____ 提示文

■景気に左右される? フリーランスという働き方も? 歯科医の意外な実態
━━最初に現在のお仕事について教えてください。こちらの歯科医院は、額賀さんのお父さんが院長を務めていらっしゃるとのことですが、額賀さんで何代目ということになるのでしょうか?
額賀:開業したのは祖父なんです。なので、僕で3代目ということになりますね。
━━開業されたのは、何年前くらいのことなんですか?
額賀:たしか、昭和19年とかだったかな。当時は、ここではなくて、向かいの駐車場のところにあったんですけど、父の代になってからこの場所に移動してきたんです。
━━そもそも、お祖父さんは、この辺りの方だったんですか?

________

▶ **課題の指示**
上の歯科医へのインタビュー記事について、最後の問いかけの後から続きを書き進めなさい。

____ 入力データ

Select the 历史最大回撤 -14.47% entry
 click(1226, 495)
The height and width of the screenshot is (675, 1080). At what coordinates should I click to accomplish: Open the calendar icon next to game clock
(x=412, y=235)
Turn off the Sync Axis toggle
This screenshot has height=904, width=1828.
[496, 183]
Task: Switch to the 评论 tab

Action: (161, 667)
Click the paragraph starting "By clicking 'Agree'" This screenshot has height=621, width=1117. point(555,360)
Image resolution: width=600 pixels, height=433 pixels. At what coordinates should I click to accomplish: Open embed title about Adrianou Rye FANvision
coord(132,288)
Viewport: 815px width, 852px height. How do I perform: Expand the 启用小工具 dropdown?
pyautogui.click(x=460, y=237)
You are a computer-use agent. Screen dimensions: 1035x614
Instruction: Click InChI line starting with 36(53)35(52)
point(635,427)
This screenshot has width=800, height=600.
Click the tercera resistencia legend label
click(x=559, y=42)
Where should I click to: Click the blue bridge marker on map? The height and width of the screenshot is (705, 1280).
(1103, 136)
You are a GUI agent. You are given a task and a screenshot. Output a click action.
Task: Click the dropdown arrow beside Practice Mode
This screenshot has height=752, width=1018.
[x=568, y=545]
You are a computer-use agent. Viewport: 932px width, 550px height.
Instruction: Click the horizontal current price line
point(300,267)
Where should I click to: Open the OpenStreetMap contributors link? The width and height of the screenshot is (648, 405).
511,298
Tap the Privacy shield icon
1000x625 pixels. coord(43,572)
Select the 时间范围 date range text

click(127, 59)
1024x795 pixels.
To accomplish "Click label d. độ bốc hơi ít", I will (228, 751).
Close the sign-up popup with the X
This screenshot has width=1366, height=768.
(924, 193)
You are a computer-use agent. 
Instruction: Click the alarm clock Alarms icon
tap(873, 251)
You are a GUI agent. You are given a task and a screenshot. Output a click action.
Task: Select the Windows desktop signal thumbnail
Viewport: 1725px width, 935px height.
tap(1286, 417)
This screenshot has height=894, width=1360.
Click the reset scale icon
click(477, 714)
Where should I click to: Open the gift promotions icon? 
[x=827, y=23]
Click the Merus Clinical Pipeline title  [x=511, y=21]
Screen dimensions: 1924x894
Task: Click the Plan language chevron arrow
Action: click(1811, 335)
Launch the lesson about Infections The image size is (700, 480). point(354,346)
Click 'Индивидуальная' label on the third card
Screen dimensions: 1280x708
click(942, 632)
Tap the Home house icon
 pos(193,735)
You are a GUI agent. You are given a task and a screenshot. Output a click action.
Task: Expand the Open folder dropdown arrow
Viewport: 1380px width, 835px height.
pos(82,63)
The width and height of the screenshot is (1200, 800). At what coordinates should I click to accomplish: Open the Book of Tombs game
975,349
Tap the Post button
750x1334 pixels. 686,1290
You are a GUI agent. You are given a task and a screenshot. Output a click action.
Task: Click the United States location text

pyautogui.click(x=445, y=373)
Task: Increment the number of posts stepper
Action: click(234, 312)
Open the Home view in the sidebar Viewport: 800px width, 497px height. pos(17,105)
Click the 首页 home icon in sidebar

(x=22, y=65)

________

▶ **課題の解答**
額賀:祖父は茨城の出身なんですよ。祖母の方が函館の人で。どうして西部地区で歯科医院を開業したのかは、僕も知らないんですけど(笑)。
━━そうなんですね(笑)。お祖父さんが開業されて、お父さんが家を継いでとなると、やはり額賀さんも小さい頃から歯科医になろうと考えていたんですか?
額賀:それは、まったくなかったです(笑)。
━━なかったんですか!? 親からの期待や、プレッシャーみたいなものは?
額賀:なかったですねー(笑)。小さい頃からラグビーをやってたんで、ラグビーで進学しようと思ってたんです。一応、慶応大学からの推薦ももらったんですけど、学校の関係でダメになっちゃって…。だったら、実家のこともあるし歯医者を目指そうと思ったんです。親は、「やらないならやらなくていい」って感じだったんですけど。
━━ちなみに、額賀さんってご兄弟はいらっしゃるんですか?
額賀:兄と弟がいます。でも、兄は歯科大には行ってたなかったので、その道に進むつもりはないって感じで、弟にも一応聞いたんですけど、「歯科には絶対行かない」って話だったので、僕はそっちに進もうかなと思ったんです。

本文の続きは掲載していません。